Exercise prompt — Convert the records from the line containing "908x675 pixels." through the line containing "tap(702, 62)", both included, into a numbered list with no blank lines.

Records for this exercise —
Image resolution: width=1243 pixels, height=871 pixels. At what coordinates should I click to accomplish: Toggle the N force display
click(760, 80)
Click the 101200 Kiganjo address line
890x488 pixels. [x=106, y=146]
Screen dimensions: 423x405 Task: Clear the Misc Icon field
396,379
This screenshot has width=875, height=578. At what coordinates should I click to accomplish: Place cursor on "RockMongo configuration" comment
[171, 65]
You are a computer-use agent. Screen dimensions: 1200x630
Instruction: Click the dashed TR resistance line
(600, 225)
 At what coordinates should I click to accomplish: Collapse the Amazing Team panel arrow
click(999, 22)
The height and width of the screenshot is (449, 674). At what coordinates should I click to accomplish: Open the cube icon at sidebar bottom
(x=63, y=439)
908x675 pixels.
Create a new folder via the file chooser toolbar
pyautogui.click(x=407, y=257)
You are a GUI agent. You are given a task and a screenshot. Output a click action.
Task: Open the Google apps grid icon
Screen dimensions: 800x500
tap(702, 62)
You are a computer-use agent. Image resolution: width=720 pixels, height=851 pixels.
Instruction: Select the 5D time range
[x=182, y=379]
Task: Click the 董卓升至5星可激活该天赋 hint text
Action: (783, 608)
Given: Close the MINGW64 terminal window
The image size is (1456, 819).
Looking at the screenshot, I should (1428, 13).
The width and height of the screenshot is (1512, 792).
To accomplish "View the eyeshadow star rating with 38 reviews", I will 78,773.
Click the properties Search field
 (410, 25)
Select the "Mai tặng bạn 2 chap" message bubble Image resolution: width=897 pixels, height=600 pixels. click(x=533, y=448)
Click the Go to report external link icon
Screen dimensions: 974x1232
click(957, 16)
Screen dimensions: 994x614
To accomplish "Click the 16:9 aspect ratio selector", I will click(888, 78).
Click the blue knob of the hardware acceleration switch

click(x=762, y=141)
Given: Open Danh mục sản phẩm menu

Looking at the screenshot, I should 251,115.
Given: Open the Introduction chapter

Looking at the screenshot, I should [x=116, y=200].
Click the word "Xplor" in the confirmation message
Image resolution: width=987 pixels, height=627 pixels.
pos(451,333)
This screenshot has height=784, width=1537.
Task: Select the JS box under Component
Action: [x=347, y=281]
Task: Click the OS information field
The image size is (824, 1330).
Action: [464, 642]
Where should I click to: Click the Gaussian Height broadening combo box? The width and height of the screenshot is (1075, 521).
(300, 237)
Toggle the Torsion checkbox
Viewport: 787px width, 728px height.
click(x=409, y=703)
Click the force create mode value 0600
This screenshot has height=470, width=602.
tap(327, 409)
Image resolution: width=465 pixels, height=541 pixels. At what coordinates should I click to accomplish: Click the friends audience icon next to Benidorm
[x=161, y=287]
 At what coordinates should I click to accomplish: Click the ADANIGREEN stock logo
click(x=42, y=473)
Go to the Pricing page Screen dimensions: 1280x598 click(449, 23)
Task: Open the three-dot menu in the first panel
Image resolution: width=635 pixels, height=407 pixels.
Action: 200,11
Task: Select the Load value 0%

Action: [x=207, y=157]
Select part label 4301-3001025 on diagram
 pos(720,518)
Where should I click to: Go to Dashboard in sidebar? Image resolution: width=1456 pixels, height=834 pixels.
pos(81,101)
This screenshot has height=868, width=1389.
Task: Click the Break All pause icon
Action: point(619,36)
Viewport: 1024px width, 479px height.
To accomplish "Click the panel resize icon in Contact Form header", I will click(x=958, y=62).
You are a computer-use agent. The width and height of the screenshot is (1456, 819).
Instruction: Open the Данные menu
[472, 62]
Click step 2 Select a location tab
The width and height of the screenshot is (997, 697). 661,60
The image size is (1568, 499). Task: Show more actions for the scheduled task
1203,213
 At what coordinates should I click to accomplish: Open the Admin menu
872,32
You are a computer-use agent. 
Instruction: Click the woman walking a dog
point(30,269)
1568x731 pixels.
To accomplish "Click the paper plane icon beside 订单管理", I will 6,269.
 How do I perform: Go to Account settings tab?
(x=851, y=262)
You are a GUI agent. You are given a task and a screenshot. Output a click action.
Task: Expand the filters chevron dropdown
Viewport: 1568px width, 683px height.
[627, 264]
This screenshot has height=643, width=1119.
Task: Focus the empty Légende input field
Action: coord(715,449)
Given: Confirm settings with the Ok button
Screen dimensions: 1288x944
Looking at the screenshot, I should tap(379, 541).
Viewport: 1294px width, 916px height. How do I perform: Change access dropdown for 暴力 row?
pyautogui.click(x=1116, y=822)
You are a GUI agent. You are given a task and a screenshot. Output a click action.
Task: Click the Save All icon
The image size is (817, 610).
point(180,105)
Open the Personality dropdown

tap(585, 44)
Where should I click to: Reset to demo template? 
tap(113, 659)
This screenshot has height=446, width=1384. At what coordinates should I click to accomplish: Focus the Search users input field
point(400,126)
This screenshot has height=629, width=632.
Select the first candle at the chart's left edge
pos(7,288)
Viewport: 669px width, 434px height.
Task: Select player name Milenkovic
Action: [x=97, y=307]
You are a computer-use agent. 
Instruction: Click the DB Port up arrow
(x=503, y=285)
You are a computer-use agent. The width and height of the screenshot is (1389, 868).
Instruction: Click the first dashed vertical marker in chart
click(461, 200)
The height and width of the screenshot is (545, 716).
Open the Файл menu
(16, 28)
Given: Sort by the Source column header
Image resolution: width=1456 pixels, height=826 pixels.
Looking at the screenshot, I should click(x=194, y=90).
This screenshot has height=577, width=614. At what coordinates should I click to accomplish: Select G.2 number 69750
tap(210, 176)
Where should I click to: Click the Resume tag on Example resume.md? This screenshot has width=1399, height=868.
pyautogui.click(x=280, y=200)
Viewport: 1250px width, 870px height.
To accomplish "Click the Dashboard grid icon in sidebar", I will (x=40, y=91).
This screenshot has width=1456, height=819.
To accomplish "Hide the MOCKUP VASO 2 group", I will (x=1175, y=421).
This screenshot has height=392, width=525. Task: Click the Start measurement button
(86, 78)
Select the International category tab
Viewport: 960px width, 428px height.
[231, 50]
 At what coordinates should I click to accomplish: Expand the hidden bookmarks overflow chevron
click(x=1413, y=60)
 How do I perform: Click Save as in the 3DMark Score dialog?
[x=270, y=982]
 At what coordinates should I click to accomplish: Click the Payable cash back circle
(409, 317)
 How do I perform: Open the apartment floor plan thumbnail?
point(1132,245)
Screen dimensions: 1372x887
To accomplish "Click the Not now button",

Final result —
1. 908x675 pixels.
2. Create a new folder via the file chooser toolbar
3. pyautogui.click(x=407, y=257)
4. You are a GUI agent. You are given a task and a screenshot. Output a click action.
5. Task: Open the Google apps grid icon
6. Screen dimensions: 800x500
7. tap(702, 62)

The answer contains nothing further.